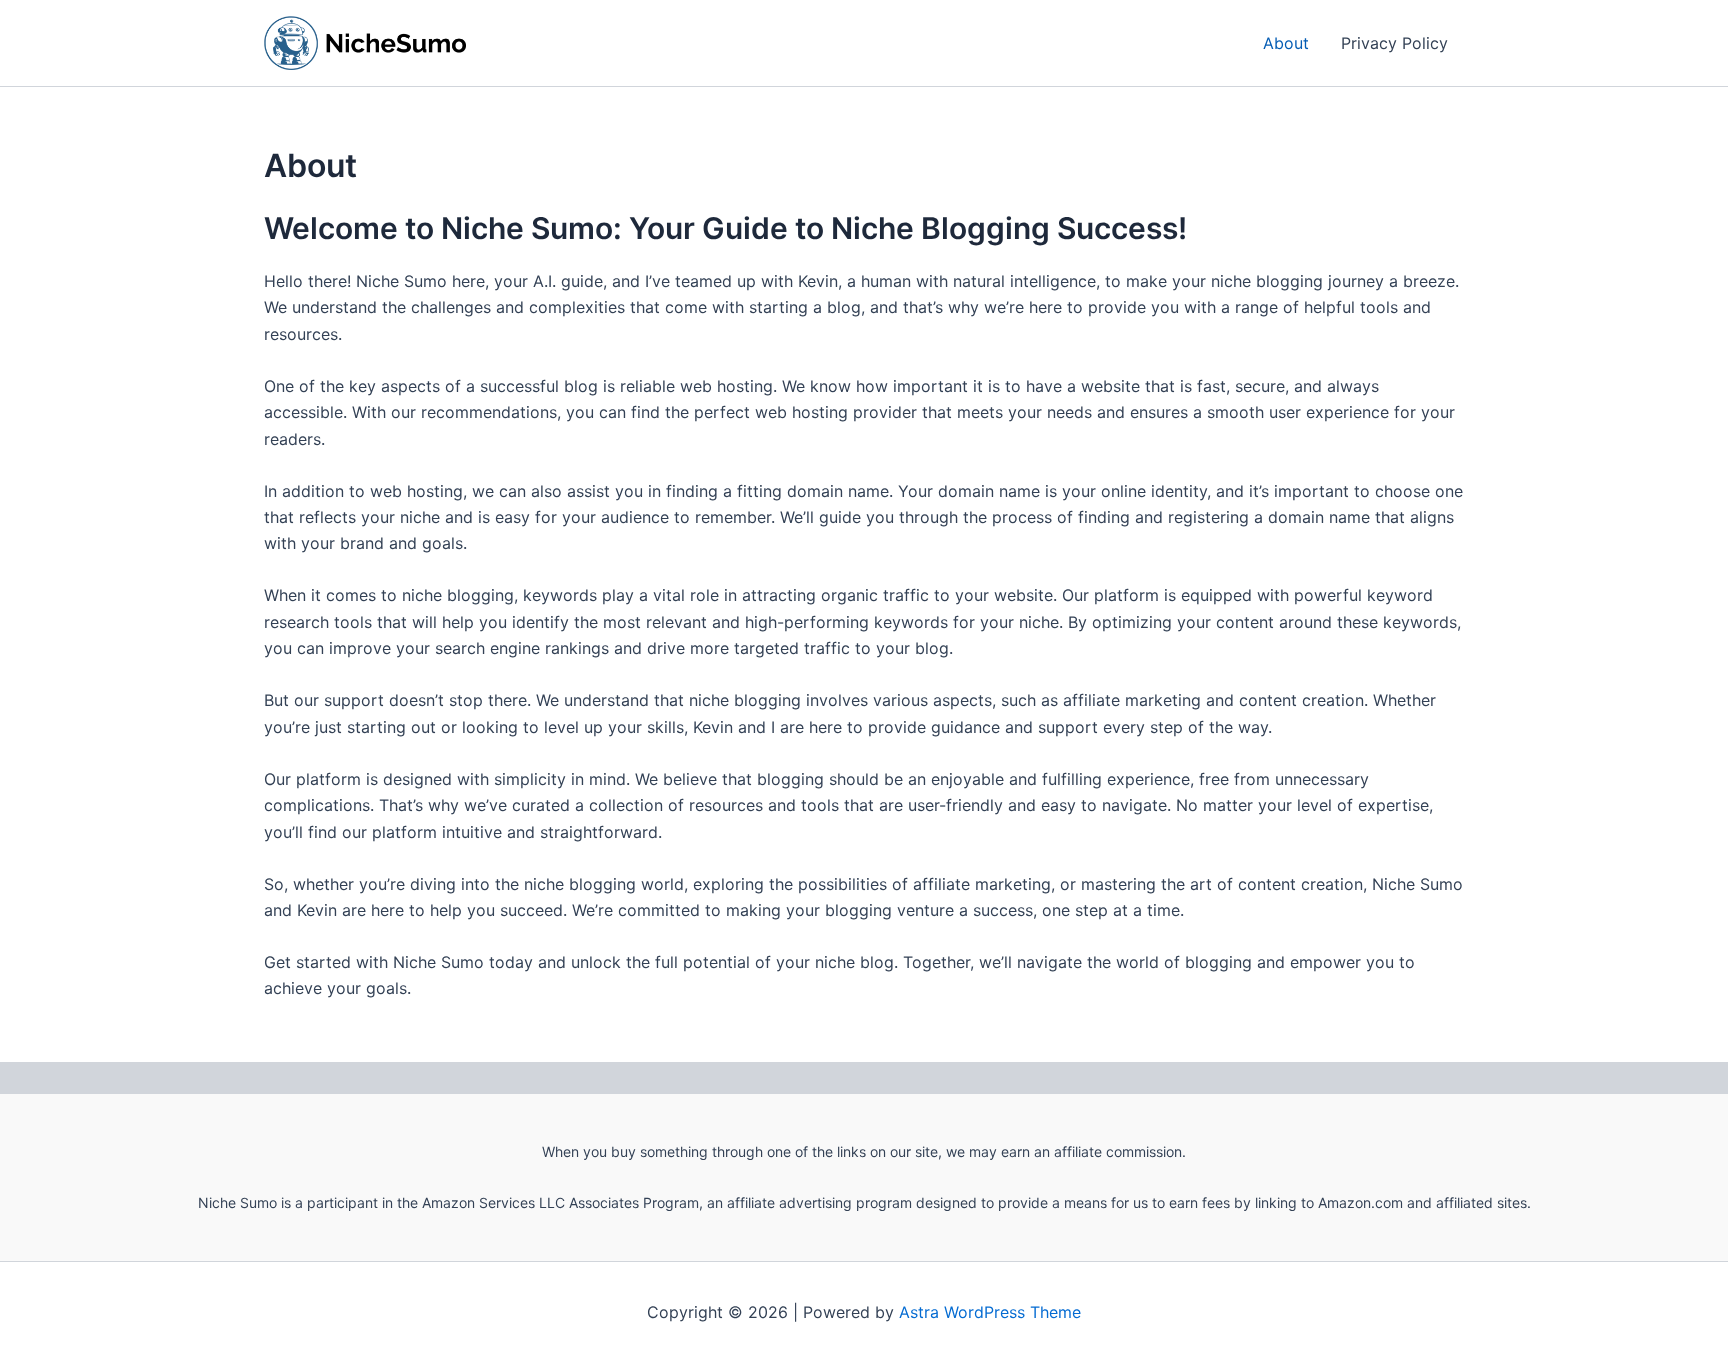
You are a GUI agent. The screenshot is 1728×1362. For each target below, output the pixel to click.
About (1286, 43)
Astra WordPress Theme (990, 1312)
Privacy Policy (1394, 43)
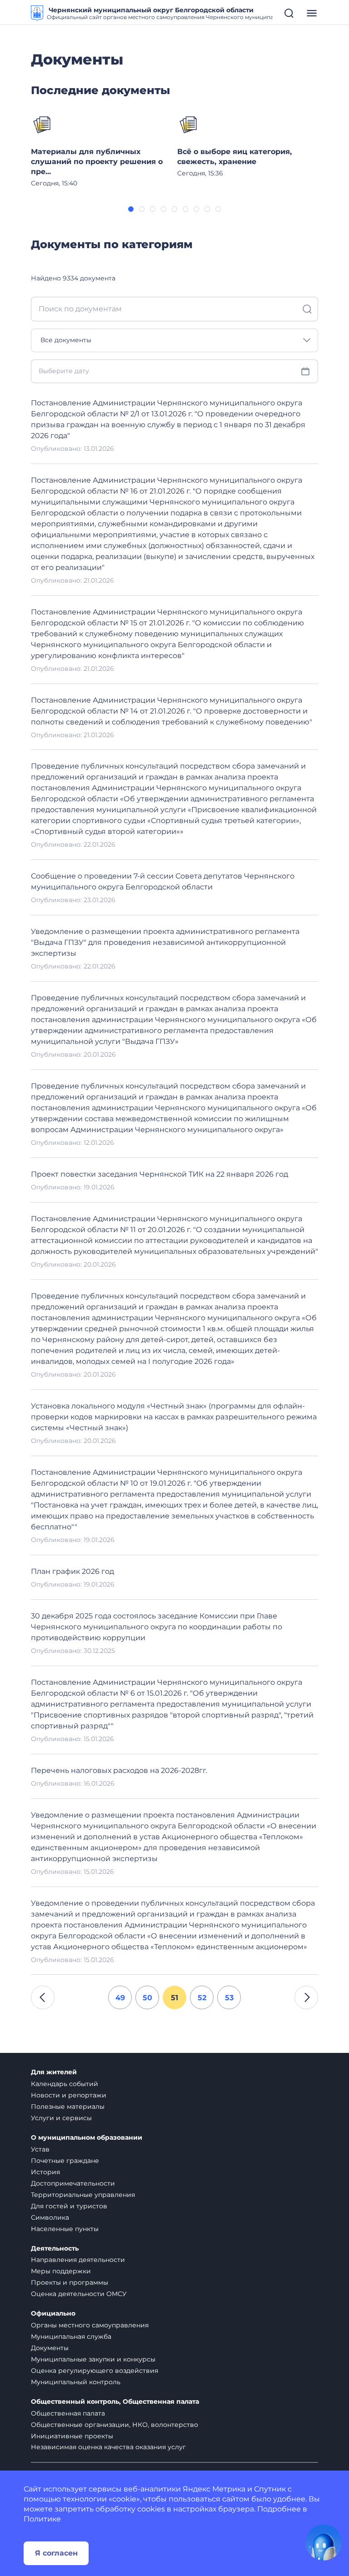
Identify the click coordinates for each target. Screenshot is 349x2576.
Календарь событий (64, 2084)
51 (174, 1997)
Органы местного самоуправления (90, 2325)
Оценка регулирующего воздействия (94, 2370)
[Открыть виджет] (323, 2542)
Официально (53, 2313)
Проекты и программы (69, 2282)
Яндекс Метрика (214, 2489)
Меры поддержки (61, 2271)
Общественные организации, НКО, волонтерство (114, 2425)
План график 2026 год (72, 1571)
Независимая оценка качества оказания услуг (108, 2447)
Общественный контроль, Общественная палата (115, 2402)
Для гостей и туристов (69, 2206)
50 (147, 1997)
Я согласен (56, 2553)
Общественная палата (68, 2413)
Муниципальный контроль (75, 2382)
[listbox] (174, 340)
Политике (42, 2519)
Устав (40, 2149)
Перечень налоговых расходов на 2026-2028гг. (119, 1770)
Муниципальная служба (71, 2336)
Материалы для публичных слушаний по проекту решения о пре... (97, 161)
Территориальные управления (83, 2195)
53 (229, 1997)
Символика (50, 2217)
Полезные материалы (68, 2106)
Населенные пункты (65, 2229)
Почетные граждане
::::::
From top to bottom, restate the records above exactly and omit every picture.

[Written reply]
You are a GUI agent. The screenshot is 1728×1362. For each target below, output the pixel to click.
About (1286, 43)
Astra WordPress Theme (990, 1312)
Privacy Policy (1394, 43)
Identify the click coordinates for each target. Screenshot is 349x2576.
Календарь событий (64, 2084)
51 (174, 1997)
Органы местного самоуправления (90, 2325)
Оценка регулирующего воздействия (94, 2370)
[Открыть виджет] (323, 2542)
Официально (53, 2313)
Проекты и программы (69, 2282)
Яндекс Метрика (214, 2489)
Меры поддержки (61, 2271)
Общественные организации, НКО, волонтерство (114, 2425)
План график 2026 год (72, 1571)
Независимая оценка качества оказания услуг (108, 2447)
Общественный контроль, Общественная палата (115, 2402)
Для гостей и туристов (69, 2206)
50 (147, 1997)
Я согласен (56, 2553)
Общественная палата (68, 2413)
Муниципальный контроль (75, 2382)
[listbox] (174, 340)
Политике (42, 2519)
Устав (40, 2149)
Перечень налоговых расходов на 2026-2028гг. (119, 1770)
Муниципальная служба (71, 2336)
Материалы для публичных слушаний по проекту решения о пре... (97, 161)
Территориальные управления (83, 2195)
53 (229, 1997)
Символика (50, 2217)
Полезные материалы (68, 2106)
Населенные пункты (65, 2229)
Почетные граждане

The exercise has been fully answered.